HAIKU DU COEUR N° 68

La chanson de riz de Nara

Ravi de sa pauvreté
le solitaire admirant la lune
fredonne la chanson de riz de Nara

Matsuo Bashô (1644-1694)

Pour clore cette rubrique juillettiste consacrée à l’oeuvre de Bashô, je vous offre ce haïku où Nara – ancienne capitale du Japon au VIIIème siècle – est évoquée. Cette région est également connue pour la culture du riz. Outre les chants religieux et ceux destinés aux enfants, le Japon ancestral fredonnait et véhiculait des chants consacrés au travail. Qui imagine les journées fastidieuses de repiquage du riz par exemple conçoit que nécessairement les cohortes de planteurs employés à cette tâche devaient s’offrir un dérivatif pour se donner du coeur à l’ouvrage. La chanson de riz de Nara est un morceau épique entonné à cette occasion et elle raconterait le destin tragique de deux amants.

Il n’est de véritable richesse que celle que nous entretenons. La lune à elle toute seule sait offrir des spectacles qui ravissent les âmes solitaires, fussent-elles pauvres de surcroît. La société de consommation qui étend chaque jour un peu plus ses tentacules sur la planète aux abois, provoque parfois l’oubli des choses essentielles : le spectacle d’une nature préservée en particulier.

Etre ravi de sa pauvreté – de son dénuement devrait-on préciser – n’est plus du goût de beaucoup de nos contemporains. Il faut « remplir », consommer, combler un manque qu’il est difficile de cerner. Cette oeuvre de Bashô entre pour moi en résonance avec le récit que Jean-Christophe Rufin vient de consacrer à son périple sur les chemins de Saint Jacques de Compostelle et qu’il a intitulé « Immortelle randonnée ». L’écrivain saisit au fur et à mesure du chemin le caractère à la fois dérisoire et pourtant fondamental de son entreprise. Il confie ne pas savoir ce qu’il vient chercher et s’avoue au final ne pas être en mesure de préciser ce qu’il a trouvé mais que « cela » lui est aujourd’hui très précieux.

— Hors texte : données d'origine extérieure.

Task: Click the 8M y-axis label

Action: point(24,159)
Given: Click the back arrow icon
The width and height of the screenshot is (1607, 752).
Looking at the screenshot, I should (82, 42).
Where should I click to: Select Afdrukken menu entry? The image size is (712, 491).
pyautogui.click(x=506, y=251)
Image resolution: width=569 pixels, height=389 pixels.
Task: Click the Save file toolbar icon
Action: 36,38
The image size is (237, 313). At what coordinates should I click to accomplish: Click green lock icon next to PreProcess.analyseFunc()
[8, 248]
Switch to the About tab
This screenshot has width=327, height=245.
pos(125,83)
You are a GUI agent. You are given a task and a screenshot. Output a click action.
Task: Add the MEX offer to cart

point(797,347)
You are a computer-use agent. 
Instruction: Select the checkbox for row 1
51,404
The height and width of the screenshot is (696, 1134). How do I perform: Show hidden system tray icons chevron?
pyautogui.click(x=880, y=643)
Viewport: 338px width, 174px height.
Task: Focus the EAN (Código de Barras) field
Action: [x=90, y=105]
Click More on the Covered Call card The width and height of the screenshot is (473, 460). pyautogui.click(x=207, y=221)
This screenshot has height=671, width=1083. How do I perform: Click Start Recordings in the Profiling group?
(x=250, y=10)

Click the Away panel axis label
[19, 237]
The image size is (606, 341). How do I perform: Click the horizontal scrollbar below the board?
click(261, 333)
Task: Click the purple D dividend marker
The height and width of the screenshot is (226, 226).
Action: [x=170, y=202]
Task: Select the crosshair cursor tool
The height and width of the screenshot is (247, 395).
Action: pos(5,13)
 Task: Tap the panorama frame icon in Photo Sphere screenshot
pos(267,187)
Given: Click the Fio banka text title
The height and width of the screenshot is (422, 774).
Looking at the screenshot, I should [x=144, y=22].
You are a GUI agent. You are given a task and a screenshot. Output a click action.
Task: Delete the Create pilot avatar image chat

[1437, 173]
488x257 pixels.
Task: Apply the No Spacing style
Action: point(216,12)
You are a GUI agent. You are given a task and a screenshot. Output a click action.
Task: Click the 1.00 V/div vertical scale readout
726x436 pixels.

Pauvreté, solitude, nostalgie : est-ce ainsi que les hommes vivent ? Sans doute et heureusement pas. Mais le drame serait de laisser entendre que ces notions ne peuvent être que subies. Elles sont nécessaires aussi pour vivre en harmonie dans cet univers.

Jean Le Goff

27 juillet 2013

Bibliographie :
Bashô, Seigneur ermite. Edition bilingue de l’intégrale des haïkus par Makoto Kemmoku et Dominique Chipot. Editions La Table Ronde. Paris 2012. 476 pages.

Immortelle randonnée : Compostelle malgré moi de Jean-Christophe Rufin. Editions Guérin. Chamonix 2013. 260 pages.

4 réflexions au sujet de « HAIKU DU COEUR N° 68 »

  1. Merci beaucoup, je suis ravi que cette chronique vous soit « rafraichissante ». J’éprouve beaucoup de plaisir à l’alimenter et suis très sensible aux échos qu’elle peut provoquer.
    Le mois d’août verra arriver l’oeuvre de Shiki en avant-scène, bonne lecture, merci encore et bel été… au plaisir !

    Jean Le Goff

  2. Merci pour cette chronique rafraîchissante. Découverte depuis peu, je ne manque pas d’en savourer chaque fois la pertinence et d’en laisser rebondir les questionnements qu’elle suscite en moi. Le haïku est bien cette école de la vie que tous les auteurs ne cessent de nous enseigner. J’aime beaucoup votre façon de révéler l’essence des haïkus que vous nous donnez à lire sans jamais tomber dans le commentaire pédagogique. Je suis impatient déjà de lire votre prochaine Fulgurance.